I am a researcher studying the role of high fat diets. I just read a manuscript ( Kwon EY, Shin SK, Cho YY, Jung UJ et al. Time-course microarrays reveal early activation of the immune transcriptome and adipokine dysregulation leads to fibrosis in visceral adipose depots during diet-induced obesity. BMC Genomics 2012 Sep 4;13:450. PMID: 22947075 ). I would like to download all of the data associated with the manuscript to perform my own secondary analysis to confirm the researchers' findings in data-refinery processed data.
I am a researcher interested in using the data refinery for multiple, continuously updated projects. I would like a history of the data I've downloaded from the web version and the processor versions used to process them.
I am a bench scientist that is collaborating with a team of physicians working on disease X. My collaborators have cautioned me that not all publicly available disease X gene expression data sets they have come across are appropriate for our research question. I would like to send them a list of available refinery-processed data sets for them to look over and approve.

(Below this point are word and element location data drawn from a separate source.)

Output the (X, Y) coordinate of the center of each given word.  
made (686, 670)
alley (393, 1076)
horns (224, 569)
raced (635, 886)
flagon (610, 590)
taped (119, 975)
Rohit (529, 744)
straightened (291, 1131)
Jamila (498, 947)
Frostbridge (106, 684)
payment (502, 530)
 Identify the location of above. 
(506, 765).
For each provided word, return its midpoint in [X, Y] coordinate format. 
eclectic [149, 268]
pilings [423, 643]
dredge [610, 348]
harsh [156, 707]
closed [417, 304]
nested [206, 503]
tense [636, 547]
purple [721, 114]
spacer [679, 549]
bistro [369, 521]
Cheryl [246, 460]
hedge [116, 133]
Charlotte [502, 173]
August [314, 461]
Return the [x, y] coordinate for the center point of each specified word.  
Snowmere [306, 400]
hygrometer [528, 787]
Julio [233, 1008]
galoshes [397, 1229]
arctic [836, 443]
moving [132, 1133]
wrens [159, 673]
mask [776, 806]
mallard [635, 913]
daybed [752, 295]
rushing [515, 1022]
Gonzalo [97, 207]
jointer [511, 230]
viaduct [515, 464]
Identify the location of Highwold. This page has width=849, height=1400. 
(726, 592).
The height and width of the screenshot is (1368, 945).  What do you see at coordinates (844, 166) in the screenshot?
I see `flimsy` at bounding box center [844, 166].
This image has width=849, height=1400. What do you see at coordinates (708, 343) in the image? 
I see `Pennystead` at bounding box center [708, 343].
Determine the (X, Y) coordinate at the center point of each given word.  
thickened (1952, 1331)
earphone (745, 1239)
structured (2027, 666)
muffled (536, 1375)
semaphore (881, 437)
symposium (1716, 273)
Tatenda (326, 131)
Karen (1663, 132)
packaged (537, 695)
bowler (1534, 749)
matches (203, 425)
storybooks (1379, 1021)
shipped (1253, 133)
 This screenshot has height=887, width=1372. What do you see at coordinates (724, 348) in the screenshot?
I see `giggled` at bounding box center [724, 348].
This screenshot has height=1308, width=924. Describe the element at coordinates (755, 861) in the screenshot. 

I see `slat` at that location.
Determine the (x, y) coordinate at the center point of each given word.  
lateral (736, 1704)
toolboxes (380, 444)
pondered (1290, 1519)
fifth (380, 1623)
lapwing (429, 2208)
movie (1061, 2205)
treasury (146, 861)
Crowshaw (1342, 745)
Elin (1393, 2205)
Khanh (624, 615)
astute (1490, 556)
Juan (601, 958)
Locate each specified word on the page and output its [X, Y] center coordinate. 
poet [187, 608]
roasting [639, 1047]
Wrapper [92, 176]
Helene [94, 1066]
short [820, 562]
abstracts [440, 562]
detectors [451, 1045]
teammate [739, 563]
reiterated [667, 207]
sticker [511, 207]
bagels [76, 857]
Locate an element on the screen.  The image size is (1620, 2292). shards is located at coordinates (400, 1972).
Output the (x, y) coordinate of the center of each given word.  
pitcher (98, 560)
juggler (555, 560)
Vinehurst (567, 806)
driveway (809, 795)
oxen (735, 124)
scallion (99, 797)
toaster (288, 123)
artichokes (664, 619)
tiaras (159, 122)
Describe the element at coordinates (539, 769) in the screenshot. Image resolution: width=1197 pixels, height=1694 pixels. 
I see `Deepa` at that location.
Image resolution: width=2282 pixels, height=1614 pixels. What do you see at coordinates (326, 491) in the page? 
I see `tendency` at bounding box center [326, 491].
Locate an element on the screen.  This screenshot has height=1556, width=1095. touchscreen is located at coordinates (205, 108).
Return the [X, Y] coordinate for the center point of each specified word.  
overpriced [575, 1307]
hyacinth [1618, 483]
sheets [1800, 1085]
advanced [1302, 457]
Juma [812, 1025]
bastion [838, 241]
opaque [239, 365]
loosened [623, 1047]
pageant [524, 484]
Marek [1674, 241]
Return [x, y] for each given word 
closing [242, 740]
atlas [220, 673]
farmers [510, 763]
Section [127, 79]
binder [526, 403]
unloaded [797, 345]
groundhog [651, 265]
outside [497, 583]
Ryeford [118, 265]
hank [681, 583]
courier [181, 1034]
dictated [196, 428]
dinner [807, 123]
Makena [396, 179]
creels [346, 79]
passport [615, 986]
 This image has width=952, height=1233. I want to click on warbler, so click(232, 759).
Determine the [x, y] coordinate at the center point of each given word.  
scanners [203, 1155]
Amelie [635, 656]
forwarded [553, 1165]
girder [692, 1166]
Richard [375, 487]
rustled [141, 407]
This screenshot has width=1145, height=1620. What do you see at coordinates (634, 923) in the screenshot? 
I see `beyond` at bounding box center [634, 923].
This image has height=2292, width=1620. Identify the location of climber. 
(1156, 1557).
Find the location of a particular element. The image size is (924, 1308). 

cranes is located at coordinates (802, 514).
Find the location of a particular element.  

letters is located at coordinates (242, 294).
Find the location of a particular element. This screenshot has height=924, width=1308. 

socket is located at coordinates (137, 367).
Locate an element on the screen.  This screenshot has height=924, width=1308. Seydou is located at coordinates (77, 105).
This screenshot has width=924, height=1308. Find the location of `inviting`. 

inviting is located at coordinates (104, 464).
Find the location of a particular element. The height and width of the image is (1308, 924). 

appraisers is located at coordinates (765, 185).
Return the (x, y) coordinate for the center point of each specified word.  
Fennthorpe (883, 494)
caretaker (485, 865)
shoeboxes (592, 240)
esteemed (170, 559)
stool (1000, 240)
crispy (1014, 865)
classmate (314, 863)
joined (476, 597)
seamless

We need examples of the types of experiments and queries which are going to be executed against
data-refinery
data.These examples should include the perspectives from bioinformaticist, bench researcher, and machine learning researcher. Ideally, we can create lots of these and have one canonical example for beginner ("Hello, World!"), intermediate and advanced scenarios which we can turn into tutorials and test cases in CI. I'm hoping we can get about 25-50 of these examples at a minimum.
This is homework for @jaclyn-taroni, @dvenprasad, probably @cgreene, and anybody else who wants to jump in.